**Work to complete**. Quote all lines below exactly. Images stay out.

• • • •

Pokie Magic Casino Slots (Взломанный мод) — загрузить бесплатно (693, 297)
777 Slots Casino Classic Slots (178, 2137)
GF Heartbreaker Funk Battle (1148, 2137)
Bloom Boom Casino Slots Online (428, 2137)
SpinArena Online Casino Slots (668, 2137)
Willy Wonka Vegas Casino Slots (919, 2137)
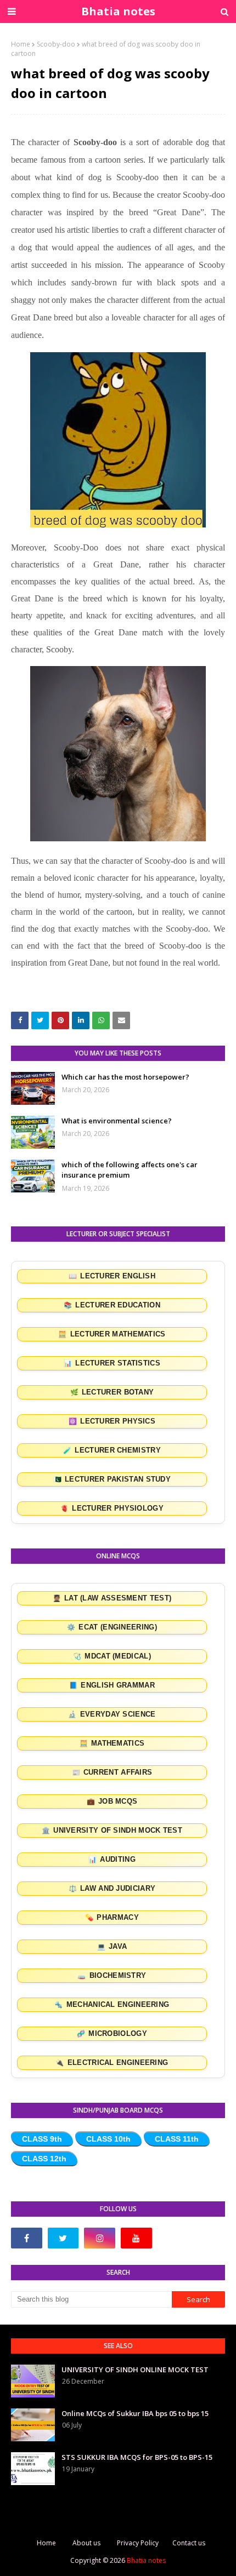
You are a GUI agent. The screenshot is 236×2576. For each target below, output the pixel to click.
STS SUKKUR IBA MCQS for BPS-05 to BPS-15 (136, 2457)
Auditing (112, 1859)
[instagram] (99, 2238)
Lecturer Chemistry (112, 1450)
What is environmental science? (116, 1121)
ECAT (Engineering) (112, 1627)
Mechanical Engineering (111, 2005)
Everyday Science (111, 1714)
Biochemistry (111, 1976)
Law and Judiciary (112, 1888)
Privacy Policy (138, 2543)
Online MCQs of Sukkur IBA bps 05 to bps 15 (135, 2413)
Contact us (188, 2543)
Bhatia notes (118, 11)
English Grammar (112, 1685)
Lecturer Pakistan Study (112, 1479)
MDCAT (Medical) (112, 1656)
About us (86, 2543)
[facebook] (26, 2238)
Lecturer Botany (112, 1392)
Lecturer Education (112, 1305)
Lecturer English (112, 1276)
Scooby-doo (56, 44)
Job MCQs (112, 1801)
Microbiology (112, 2034)
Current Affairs (112, 1772)
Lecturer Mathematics (111, 1334)
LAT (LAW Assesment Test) (112, 1598)
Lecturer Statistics (112, 1363)
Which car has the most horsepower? (125, 1077)
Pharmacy (112, 1917)
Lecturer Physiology (112, 1508)
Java (112, 1946)
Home (20, 44)
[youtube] (136, 2238)
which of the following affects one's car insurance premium (129, 1170)
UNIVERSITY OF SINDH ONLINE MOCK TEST (135, 2369)
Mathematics (112, 1743)
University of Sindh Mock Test (112, 1830)
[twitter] (63, 2238)
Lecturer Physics (112, 1421)
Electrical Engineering (111, 2063)
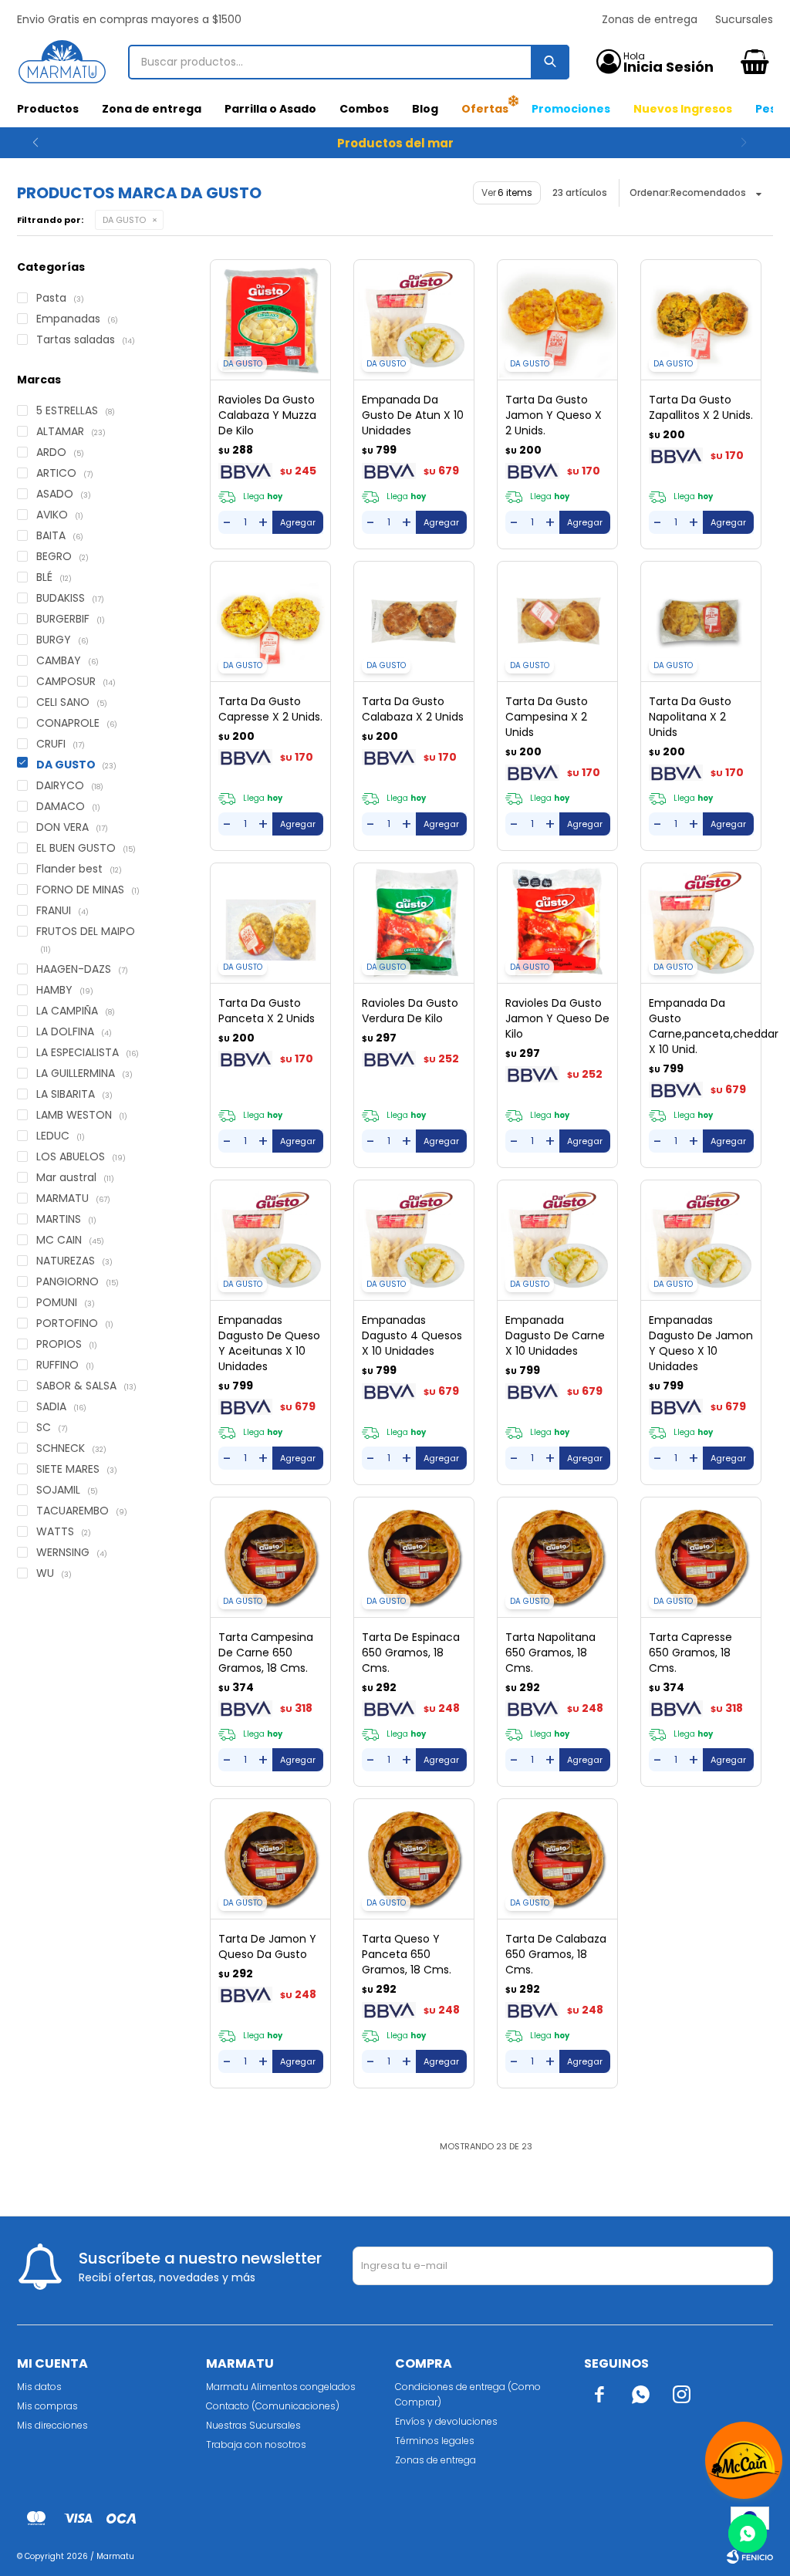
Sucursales (744, 19)
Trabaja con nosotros (256, 2444)
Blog (425, 108)
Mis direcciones (52, 2425)
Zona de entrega (151, 108)
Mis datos (39, 2386)
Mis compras (47, 2405)
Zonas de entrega (649, 19)
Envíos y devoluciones (446, 2421)
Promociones (571, 108)
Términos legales (434, 2440)
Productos (48, 108)
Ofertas (484, 108)
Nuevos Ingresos (682, 108)
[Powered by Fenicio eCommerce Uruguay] (750, 2556)
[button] (35, 143)
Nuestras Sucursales (253, 2425)
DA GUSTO (124, 220)
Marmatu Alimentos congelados (281, 2386)
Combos (364, 108)
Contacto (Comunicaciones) (272, 2405)
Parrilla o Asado (270, 108)
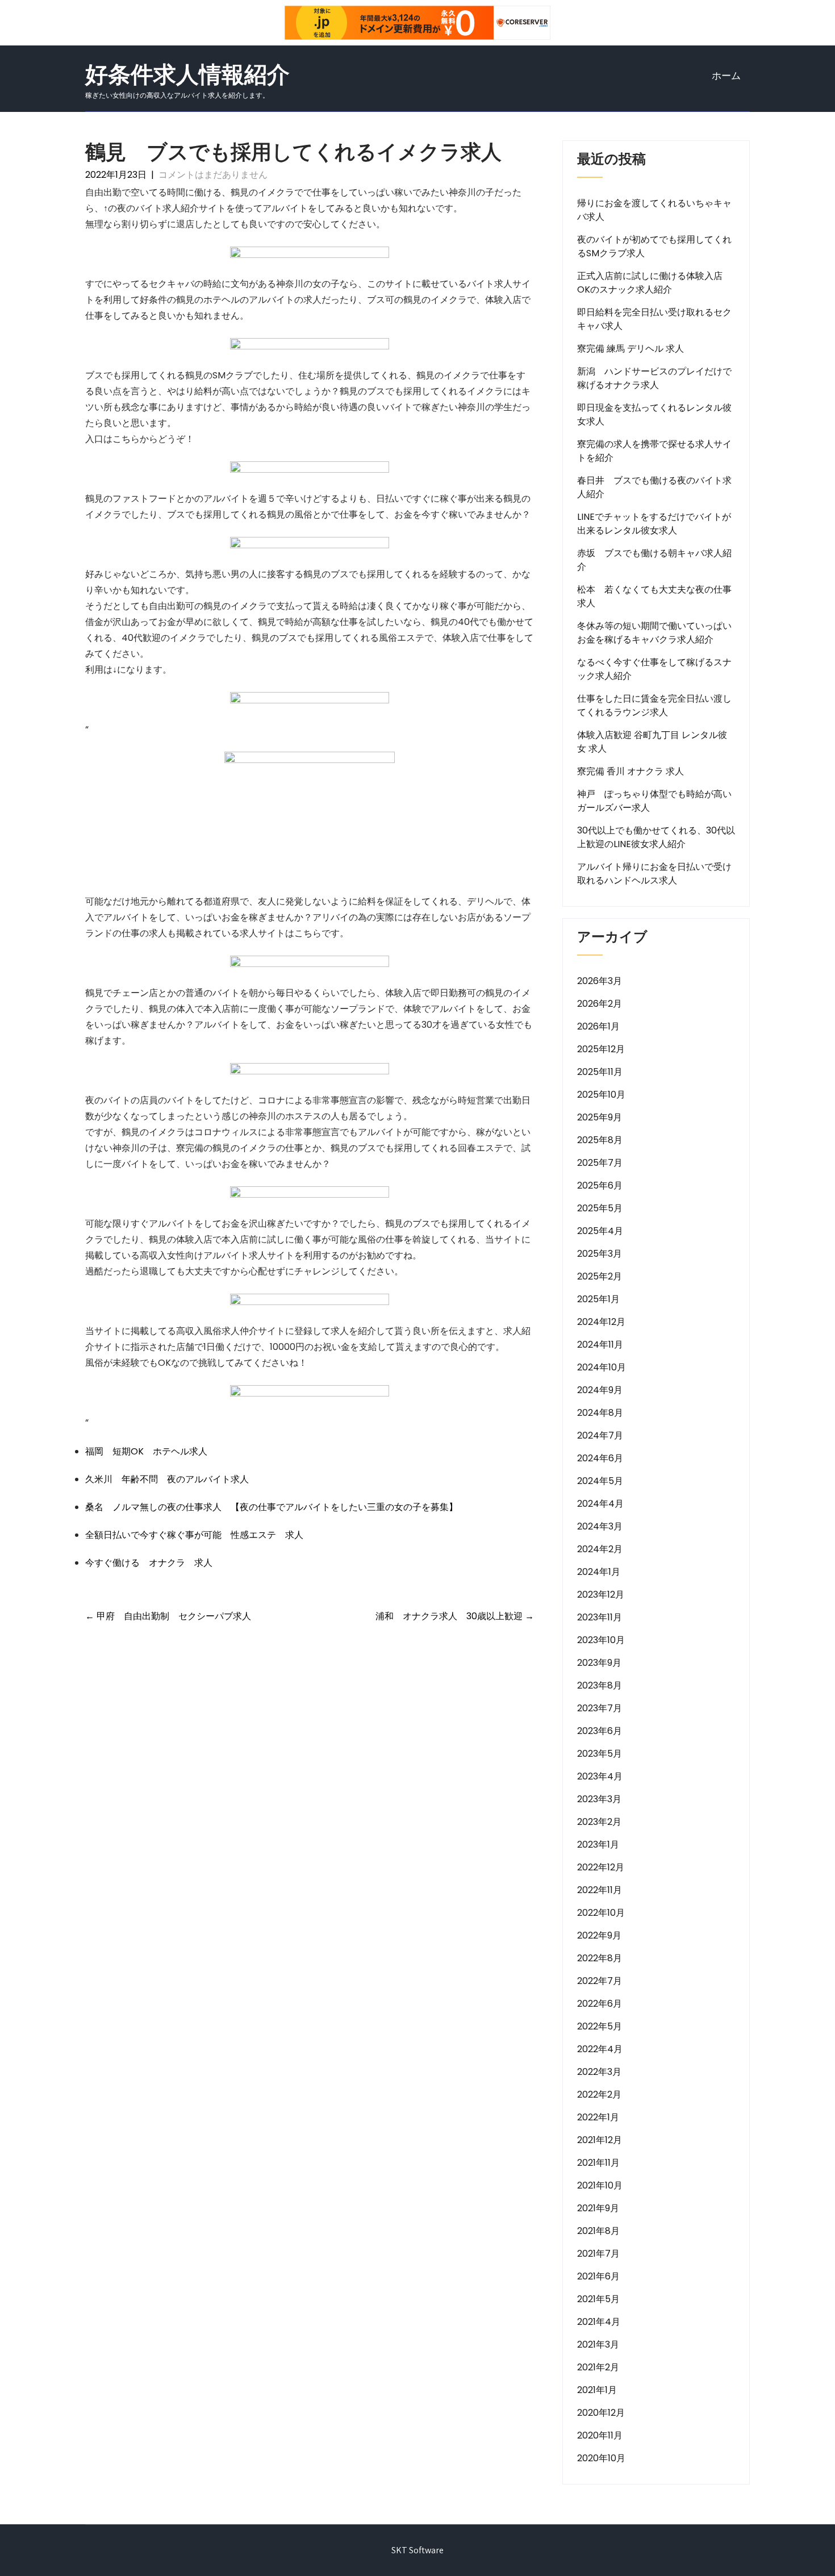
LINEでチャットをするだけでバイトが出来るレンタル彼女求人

• • • •

**Reply to the exercise**.
Pokie Magic Casino Slots (Взломанный мод) — загрузить бесплатно (693, 297)
777 Slots Casino Classic Slots (178, 2137)
GF Heartbreaker Funk Battle (1148, 2137)
Bloom Boom Casino Slots Online (428, 2137)
SpinArena Online Casino Slots (668, 2137)
Willy Wonka Vegas Casino Slots (919, 2137)
You are a GUI agent. The screenshot is 236×2576. For each target below, output the pixel to click.
STS SUKKUR IBA MCQS for BPS-05 to BPS-15 (136, 2457)
Auditing (112, 1859)
[instagram] (99, 2238)
Lecturer Chemistry (112, 1450)
What is environmental science? (116, 1121)
ECAT (Engineering) (112, 1627)
Mechanical Engineering (111, 2005)
Everyday Science (111, 1714)
Biochemistry (111, 1976)
Law and Judiciary (112, 1888)
Privacy Policy (138, 2543)
Online MCQs of Sukkur IBA bps 05 to bps 15 (135, 2413)
Contact us (188, 2543)
Bhatia notes (118, 11)
English Grammar (112, 1685)
Lecturer Pakistan Study (112, 1479)
MDCAT (Medical) (112, 1656)
About us (86, 2543)
[facebook] (26, 2238)
Lecturer Botany (112, 1392)
Lecturer Education (112, 1305)
Lecturer English (112, 1276)
Scooby-doo (56, 44)
Job MCQs (112, 1801)
Microbiology (112, 2034)
Current Affairs (112, 1772)
Lecturer Mathematics (111, 1334)
LAT (LAW Assesment Test) (112, 1598)
Lecturer Statistics (112, 1363)
Which car has the most horsepower? (125, 1077)
Pharmacy (112, 1917)
Lecturer Physiology (112, 1508)
Java (112, 1946)
Home (20, 44)
[youtube] (136, 2238)
which of the following affects one's car insurance premium (129, 1170)
UNIVERSITY OF SINDH ONLINE MOCK TEST (135, 2369)
Mathematics (112, 1743)
University of Sindh Mock Test (112, 1830)
[twitter] (63, 2238)
Lecturer Physics (112, 1421)
Electrical Engineering (111, 2063)
Sucursales (744, 19)
Trabaja con nosotros (256, 2444)
Blog (425, 108)
Mis direcciones (52, 2425)
Zona de entrega (151, 108)
Mis datos (39, 2386)
Mis compras (47, 2405)
Zonas de entrega (649, 19)
Envíos y devoluciones (446, 2421)
Promociones (571, 108)
Términos legales (434, 2440)
Productos (48, 108)
Ofertas (484, 108)
Nuevos Ingresos (682, 108)
[Powered by Fenicio eCommerce Uruguay] (750, 2556)
[button] (35, 143)
Nuestras Sucursales (253, 2425)
DA GUSTO (124, 220)
Marmatu Alimentos congelados (281, 2386)
Combos (364, 108)
Contacto (Comunicaciones) (272, 2405)
Parrilla o Asado (270, 108)
LINEでチャットをするだけでバイトが出来るレンタル彼女求人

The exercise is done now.